Species differences in [ 3H]linopirdine (DuP 996) binding to brain membranes

Abstract

Binding of [ 3H]linopirdine was evaluated in membranes prepared from rat, mouse, calf, pig, and human brain tissue. Saturation and homologous competition experiments with freshly prepared and subsequently frozen brain membranes of young adult rats yielded biphasic binding curves. Analysing binding data with two-site models confirmed the existence of specific, high-affinity binding sites for [ 3H]linopirdine with a K d value of 7.8 ± 3.5 nM and revealed that another site with micromolar affinity for the radioligand may exist. Almost identical data were obtained with mouse brain membranes. However, high-affinity binding of [ 3H]linopirdine could not be detected in cerebral cortical membranes from calf, pig or an aged human subject, respectively. In these tissues [ 3H]linopirdine bound only with moderate affinity ( K d about 200 nM).

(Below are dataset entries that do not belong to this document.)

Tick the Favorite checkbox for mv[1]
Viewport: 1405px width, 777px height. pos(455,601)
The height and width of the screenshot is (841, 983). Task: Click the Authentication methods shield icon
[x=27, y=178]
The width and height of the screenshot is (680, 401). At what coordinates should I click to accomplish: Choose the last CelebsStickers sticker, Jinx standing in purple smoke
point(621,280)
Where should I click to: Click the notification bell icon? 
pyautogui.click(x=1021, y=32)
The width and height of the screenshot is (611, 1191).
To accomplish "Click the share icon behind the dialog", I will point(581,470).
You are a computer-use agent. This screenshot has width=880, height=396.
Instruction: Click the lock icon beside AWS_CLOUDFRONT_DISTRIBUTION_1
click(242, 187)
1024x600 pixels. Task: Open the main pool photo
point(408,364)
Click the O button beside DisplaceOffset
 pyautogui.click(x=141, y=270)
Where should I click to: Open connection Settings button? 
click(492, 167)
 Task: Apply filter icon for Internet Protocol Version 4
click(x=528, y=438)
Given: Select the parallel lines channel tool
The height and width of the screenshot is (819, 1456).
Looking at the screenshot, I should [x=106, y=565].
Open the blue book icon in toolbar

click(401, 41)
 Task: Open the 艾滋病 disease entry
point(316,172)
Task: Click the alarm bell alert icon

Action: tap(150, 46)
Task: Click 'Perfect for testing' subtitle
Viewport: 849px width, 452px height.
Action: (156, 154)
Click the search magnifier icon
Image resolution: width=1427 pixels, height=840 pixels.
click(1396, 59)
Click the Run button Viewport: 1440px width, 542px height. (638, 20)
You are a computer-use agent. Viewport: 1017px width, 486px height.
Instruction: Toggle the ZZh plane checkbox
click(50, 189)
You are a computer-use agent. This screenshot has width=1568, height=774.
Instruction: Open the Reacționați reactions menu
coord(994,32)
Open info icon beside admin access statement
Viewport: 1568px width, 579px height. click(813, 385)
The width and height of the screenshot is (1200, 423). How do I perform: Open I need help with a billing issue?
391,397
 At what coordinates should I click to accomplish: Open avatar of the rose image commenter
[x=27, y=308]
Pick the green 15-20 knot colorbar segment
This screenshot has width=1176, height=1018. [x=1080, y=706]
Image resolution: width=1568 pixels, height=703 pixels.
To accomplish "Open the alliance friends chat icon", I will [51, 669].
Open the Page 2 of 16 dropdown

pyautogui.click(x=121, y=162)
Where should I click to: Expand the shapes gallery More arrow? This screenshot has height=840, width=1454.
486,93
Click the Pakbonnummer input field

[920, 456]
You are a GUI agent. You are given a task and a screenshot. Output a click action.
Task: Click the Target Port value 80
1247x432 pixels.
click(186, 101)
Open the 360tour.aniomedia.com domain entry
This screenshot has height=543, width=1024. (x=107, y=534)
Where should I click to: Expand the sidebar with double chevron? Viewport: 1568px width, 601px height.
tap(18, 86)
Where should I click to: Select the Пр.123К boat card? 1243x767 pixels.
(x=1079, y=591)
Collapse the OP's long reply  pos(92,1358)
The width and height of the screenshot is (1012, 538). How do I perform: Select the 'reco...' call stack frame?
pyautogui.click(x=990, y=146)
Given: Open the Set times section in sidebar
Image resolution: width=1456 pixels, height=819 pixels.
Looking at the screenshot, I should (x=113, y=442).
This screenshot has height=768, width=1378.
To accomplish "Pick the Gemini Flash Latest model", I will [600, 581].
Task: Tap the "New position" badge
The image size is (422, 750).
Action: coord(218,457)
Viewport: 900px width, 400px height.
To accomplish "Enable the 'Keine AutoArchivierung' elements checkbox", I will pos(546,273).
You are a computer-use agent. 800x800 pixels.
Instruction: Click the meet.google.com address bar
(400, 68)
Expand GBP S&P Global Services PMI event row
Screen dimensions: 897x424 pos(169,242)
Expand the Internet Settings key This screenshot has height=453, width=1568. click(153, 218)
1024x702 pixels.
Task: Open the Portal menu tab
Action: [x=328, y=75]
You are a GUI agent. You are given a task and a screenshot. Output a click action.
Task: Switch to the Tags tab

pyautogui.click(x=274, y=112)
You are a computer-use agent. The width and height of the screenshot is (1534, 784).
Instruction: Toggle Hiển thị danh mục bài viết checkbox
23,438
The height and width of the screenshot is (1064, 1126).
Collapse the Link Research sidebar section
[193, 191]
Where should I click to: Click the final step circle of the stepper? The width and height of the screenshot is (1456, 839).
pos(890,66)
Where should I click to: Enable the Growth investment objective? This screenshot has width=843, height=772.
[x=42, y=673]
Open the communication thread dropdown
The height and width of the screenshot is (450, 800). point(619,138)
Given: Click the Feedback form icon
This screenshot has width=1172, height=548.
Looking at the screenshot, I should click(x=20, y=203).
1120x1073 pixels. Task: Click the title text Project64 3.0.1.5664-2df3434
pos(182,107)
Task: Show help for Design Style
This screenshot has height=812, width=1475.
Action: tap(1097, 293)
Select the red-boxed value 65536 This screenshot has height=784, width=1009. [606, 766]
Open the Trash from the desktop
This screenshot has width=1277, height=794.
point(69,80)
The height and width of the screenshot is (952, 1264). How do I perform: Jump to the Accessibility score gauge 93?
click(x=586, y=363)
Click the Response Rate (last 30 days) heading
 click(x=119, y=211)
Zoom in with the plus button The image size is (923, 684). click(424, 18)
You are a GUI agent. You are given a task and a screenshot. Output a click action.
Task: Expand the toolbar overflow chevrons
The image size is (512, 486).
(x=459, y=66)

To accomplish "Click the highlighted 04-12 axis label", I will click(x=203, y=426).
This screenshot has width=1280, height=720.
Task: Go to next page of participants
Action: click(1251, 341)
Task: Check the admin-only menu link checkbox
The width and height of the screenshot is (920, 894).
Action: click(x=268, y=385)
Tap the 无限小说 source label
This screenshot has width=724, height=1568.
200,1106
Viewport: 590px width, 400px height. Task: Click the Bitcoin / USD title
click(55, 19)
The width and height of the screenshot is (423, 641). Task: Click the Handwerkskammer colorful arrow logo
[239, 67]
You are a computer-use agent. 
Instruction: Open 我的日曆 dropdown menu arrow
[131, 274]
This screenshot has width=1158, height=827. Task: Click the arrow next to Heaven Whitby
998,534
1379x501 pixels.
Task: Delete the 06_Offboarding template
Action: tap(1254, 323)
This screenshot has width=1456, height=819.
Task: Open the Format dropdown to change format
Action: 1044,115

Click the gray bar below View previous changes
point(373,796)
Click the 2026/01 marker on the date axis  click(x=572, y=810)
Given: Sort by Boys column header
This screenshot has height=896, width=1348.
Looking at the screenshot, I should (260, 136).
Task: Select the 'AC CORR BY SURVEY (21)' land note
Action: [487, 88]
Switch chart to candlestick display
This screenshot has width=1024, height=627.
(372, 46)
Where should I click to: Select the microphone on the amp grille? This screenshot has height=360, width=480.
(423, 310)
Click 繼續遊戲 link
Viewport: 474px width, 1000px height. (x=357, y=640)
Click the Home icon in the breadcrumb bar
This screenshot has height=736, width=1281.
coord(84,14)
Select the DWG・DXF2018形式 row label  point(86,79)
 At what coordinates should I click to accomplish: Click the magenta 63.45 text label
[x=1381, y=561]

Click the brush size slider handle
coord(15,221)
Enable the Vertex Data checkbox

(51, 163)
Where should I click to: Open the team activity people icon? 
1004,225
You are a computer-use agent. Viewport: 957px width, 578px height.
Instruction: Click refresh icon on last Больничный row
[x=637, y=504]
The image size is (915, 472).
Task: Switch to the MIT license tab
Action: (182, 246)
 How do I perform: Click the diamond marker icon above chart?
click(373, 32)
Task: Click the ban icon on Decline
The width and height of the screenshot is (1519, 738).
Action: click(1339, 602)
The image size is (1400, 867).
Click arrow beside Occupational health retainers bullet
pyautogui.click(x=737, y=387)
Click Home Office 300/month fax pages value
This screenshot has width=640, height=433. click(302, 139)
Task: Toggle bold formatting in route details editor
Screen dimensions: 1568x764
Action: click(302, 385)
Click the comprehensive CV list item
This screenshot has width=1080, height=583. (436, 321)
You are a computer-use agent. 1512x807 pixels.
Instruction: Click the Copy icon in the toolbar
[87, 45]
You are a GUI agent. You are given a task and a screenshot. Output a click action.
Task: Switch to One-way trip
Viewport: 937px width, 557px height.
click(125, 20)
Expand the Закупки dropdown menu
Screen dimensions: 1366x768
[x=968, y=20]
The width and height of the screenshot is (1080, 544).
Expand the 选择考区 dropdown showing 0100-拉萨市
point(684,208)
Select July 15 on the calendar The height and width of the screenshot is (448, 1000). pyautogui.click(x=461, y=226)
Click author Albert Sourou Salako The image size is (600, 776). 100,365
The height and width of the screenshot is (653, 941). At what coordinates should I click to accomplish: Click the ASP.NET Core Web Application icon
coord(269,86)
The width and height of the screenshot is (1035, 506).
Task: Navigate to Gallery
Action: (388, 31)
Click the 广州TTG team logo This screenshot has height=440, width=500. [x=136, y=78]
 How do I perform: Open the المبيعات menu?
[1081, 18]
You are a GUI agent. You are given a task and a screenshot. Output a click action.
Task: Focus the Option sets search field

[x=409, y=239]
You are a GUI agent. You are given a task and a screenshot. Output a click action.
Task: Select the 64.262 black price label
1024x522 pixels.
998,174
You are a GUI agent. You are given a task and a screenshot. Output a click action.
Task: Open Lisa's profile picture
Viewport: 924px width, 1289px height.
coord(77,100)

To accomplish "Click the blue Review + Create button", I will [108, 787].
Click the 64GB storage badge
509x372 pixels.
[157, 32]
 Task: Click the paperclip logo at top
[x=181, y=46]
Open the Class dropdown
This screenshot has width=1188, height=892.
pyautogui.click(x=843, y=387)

In subsequent experiments using brain membranes either freshly prepared from aged (25-month-old) rats or prepared from young adult (3-month-old) rats after a post-mortem delay of up to 15 h, it could be excluded that the factors age or post-mortem delay were responsible for the lack of high-affinity [ 3H]linopirdine binding sites in calf, pig or human brain. It is concluded that [ 3H]linopirdine binding data obtained from rodent studies, and consequently physiological drug effects mediated by this drug target, cannot be readily extrapolated to other species including man.